Public faith in scientists seems to be in decline in China, as evidenced by the huge controversy arising from a recent speech by a Beijing ecologist.
Jiang Youxu is a scientist with the Research Institute of Forest Ecology, Environment and Protection at the Chinese Academy of Forestry, as well as a member of the Chinese Academy of Sciences. Speaking at the China Forest and City Forum in Guangzhou on November 18, he described the significance of forests for the urban ecosystem.
After the forum, the Chinese public was presented with a new concept: a “breathing tax”. Jiang – branded a villain for wanting to inflict such a tax on average city-dwellers – immediately became the target of criticism and abuse on the Internet.

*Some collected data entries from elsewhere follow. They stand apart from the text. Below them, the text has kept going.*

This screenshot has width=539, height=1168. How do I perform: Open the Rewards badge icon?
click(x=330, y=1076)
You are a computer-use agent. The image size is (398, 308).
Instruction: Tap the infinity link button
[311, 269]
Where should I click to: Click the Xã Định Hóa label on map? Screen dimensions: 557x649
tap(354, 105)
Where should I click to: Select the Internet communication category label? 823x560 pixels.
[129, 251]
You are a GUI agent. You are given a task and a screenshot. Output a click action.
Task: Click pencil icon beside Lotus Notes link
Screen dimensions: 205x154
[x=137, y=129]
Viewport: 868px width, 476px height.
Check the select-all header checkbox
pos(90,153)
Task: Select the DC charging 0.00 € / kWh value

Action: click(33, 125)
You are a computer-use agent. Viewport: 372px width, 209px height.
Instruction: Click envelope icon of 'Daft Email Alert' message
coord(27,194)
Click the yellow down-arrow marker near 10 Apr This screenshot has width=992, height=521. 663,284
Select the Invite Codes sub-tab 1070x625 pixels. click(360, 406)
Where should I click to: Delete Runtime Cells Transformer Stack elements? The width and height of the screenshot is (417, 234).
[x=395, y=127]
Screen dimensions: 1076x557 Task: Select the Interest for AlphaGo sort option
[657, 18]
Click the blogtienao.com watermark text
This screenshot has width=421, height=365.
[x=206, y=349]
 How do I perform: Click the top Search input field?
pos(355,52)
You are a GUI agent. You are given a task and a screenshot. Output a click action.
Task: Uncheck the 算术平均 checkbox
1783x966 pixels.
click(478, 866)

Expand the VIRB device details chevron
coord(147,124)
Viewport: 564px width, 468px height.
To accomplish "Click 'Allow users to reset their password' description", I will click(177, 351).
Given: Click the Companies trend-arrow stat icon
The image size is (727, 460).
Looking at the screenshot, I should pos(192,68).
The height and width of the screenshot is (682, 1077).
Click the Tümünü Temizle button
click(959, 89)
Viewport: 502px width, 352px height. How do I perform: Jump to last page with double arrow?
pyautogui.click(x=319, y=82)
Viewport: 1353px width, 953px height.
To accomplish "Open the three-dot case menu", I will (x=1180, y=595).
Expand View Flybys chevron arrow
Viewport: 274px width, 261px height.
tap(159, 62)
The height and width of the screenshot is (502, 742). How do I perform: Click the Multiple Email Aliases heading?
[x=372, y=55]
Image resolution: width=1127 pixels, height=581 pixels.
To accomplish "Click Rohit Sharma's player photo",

One online songwriter even came up with the “The Breathing Tax Song”, to the tune of a classic hit by the late pop star Teresa Tang (Deng Lijun):
Academician Jiang, named Youxu,
proposes a carbon tax on you,
for we are all a pollution source
and living makes you a criminal force.
Guangzhou’s New Bulletin was one of the first media outlets to report on Jiang’s speech. In an article that was soon to be widely republished, it said: “Yesterday, at the China Forest and City Forum held in Guangzhou, member of the Chinese Academy of Science Jiang Youxu called for the government to consider imposing an environmental tax on businesses or even CO2-emitting citizens … Jiang believes that since all citizens are emitters of CO2 [carbon dioxide], they should pay the costs of reducing energy use and cutting emissions”. Jiang was then quoted as saying: “Making citizens contribute 20 yuan [US$3] to an environmental fund every month could be considered.”
The Guangzhou reporter seems to have confused environmental taxes and environmental funds. In my experience as a science reporter, Chinese media reports sometimes misinterpret what scientists say.
According to the original audio transcription of Jiang’s speech, his actual words were: “As urban forests have so many obvious beneficial functions, shouldn’t we further consider the idea of an environmental tax? … [Since] every city-dweller is putting out carbon, we could give 10 or 20 yuan to a fund [and] this money could be used for reforestation, or businesses could use the money from the taxes to plant urban forests.”
Contrary to assertions, then, it seems that Jiang did not mention a “breathing tax”. Unfortunately for him, however, online media outlets republished the report with an embellished headline designed to attract readership and attention: “Academic calls for ‘breathing tax’, 20 yuan per person per month to protect the environment”.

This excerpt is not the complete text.